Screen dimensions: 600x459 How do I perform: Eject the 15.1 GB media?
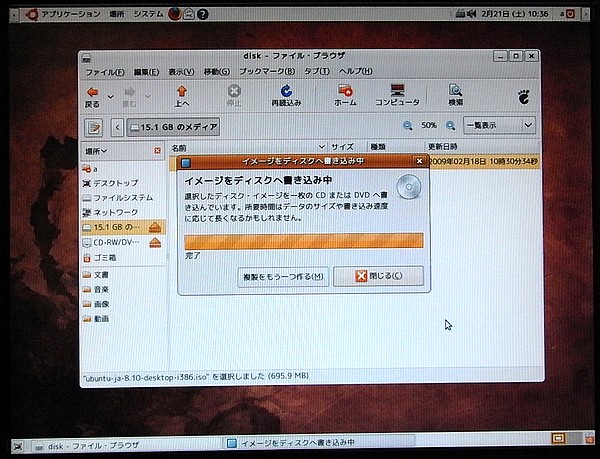coord(155,228)
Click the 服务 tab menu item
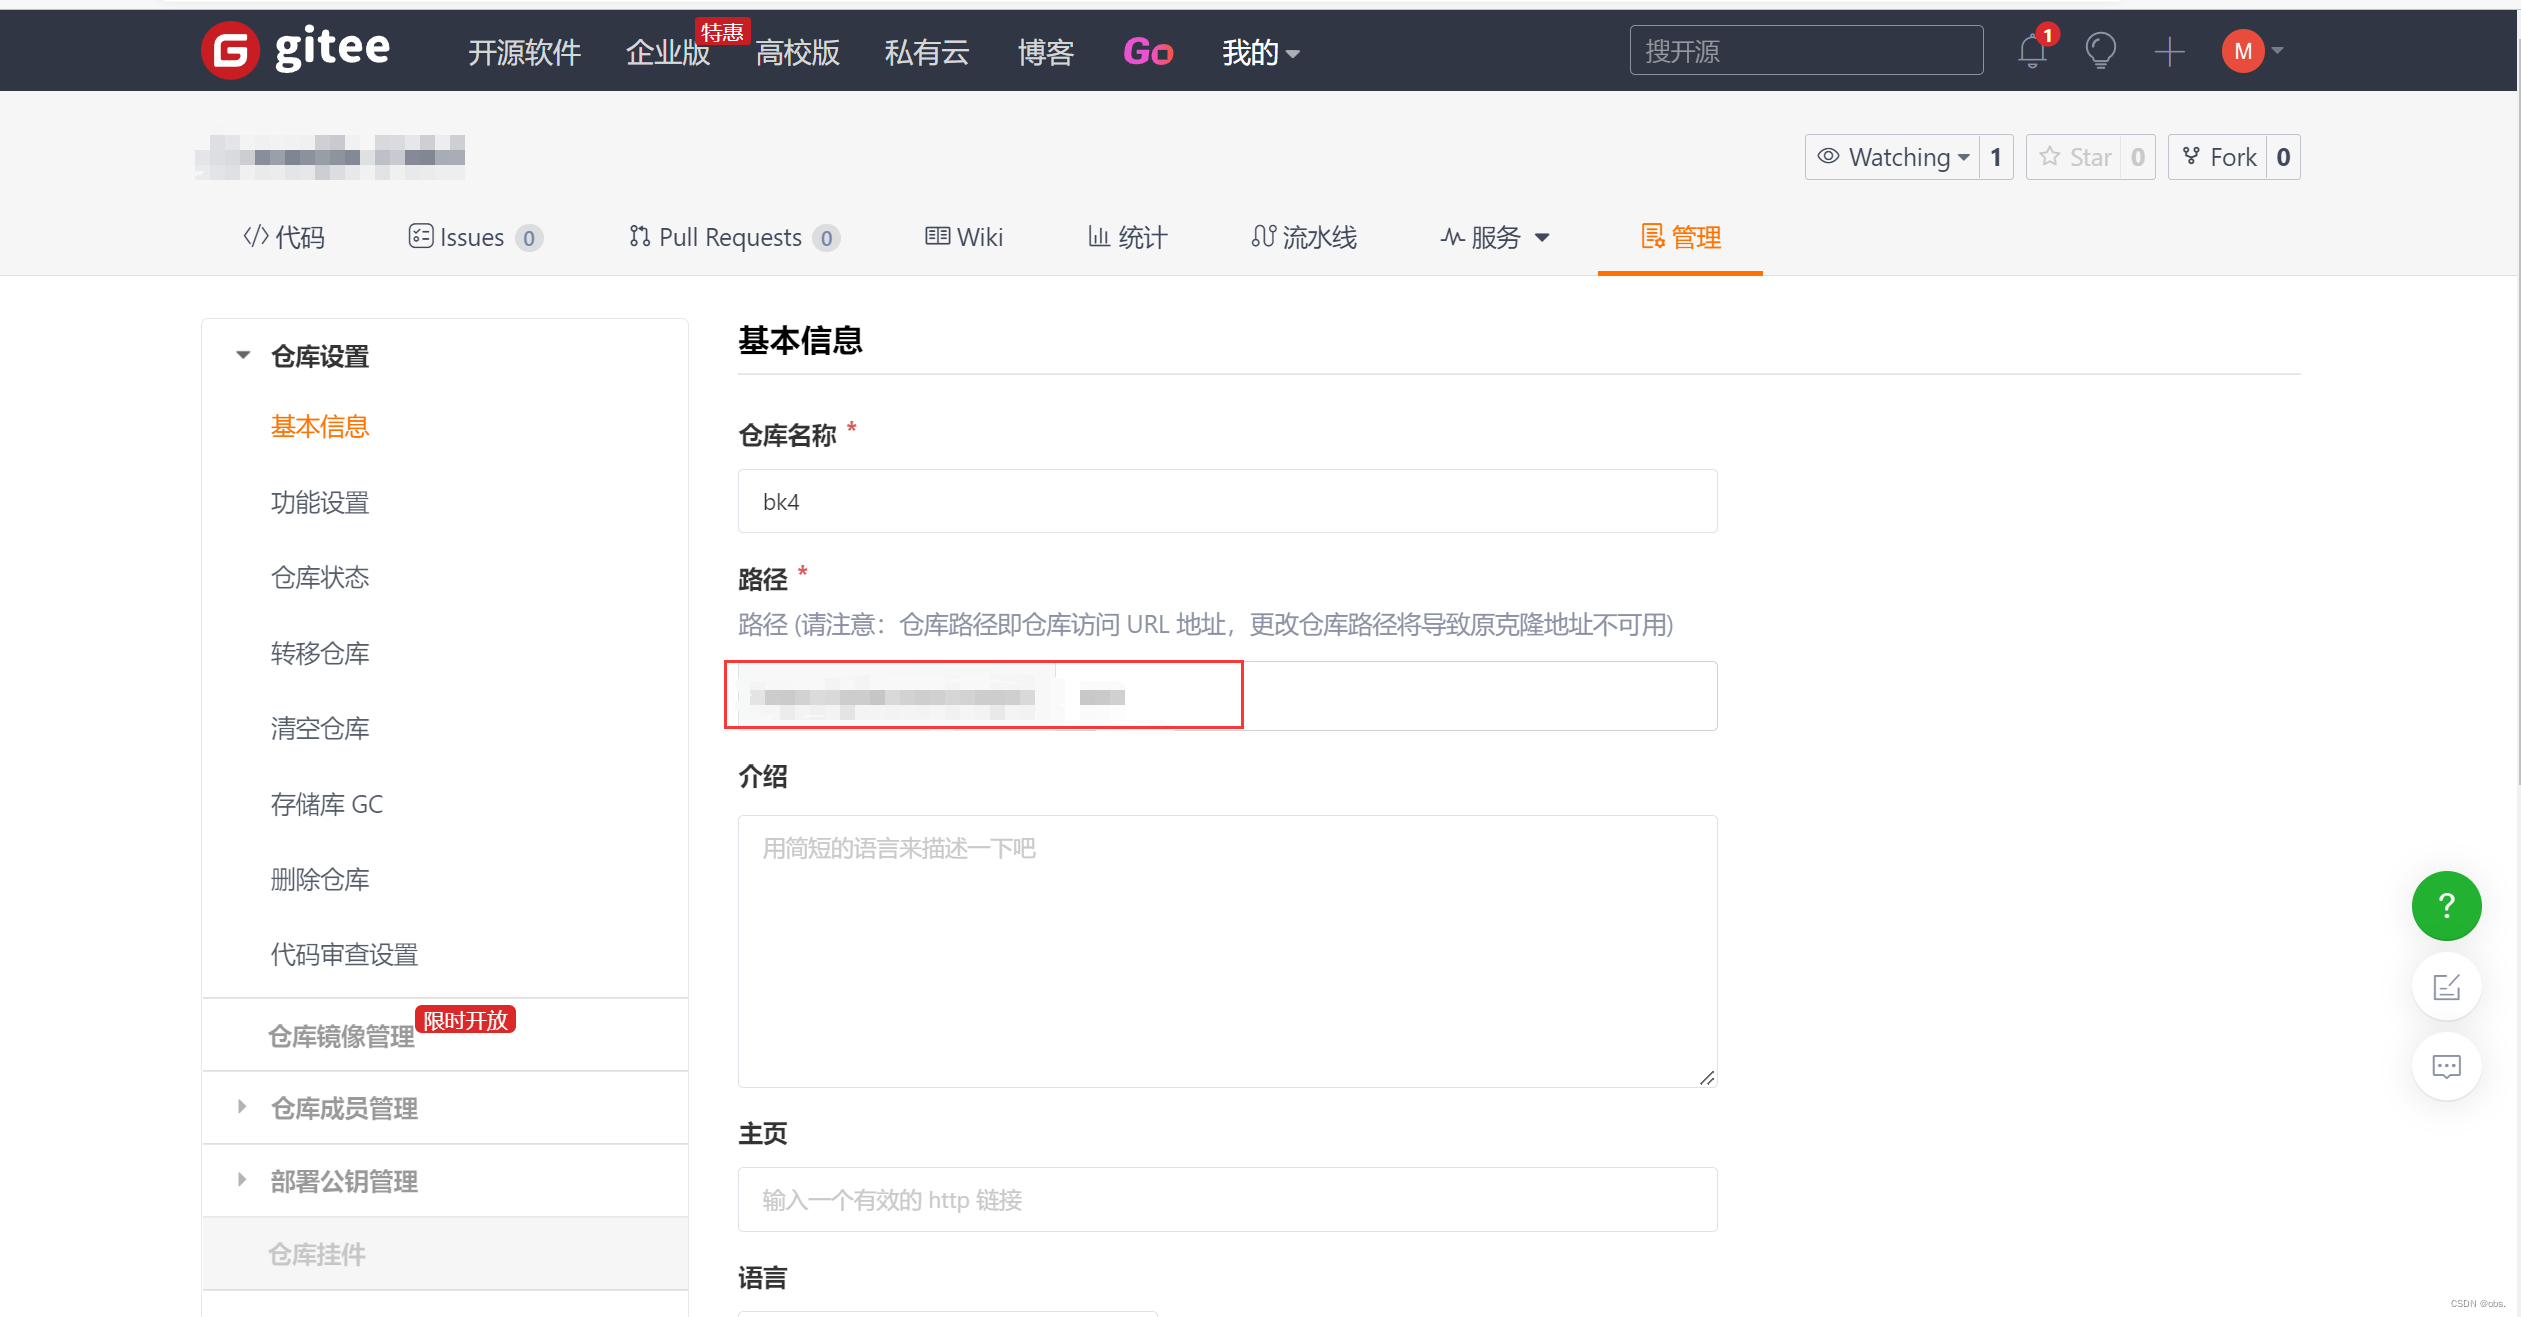Image resolution: width=2521 pixels, height=1317 pixels. click(1491, 237)
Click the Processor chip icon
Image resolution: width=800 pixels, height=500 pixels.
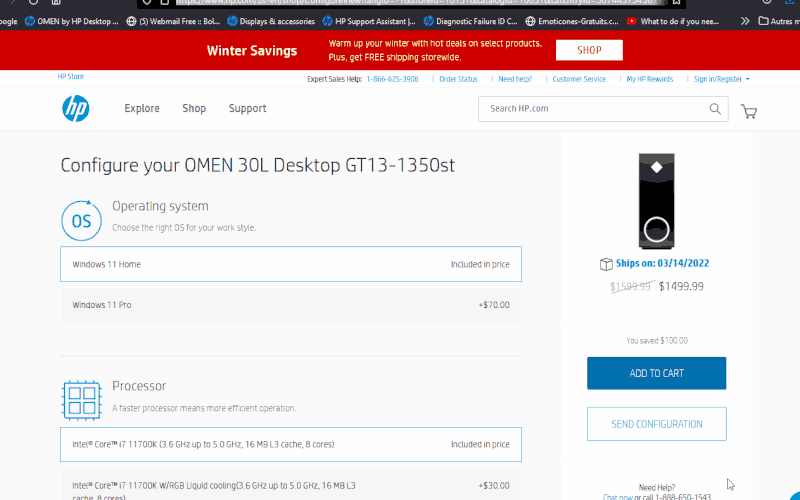pos(81,398)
----------------
▸ The task
Nothing but the lines from the one containing "Image resolution: width=800" through the last line of the records should appear in the copy, exactly as written and without pictures.

▸ Exercise answer
Image resolution: width=800 pixels, height=500 pixels.
pos(81,398)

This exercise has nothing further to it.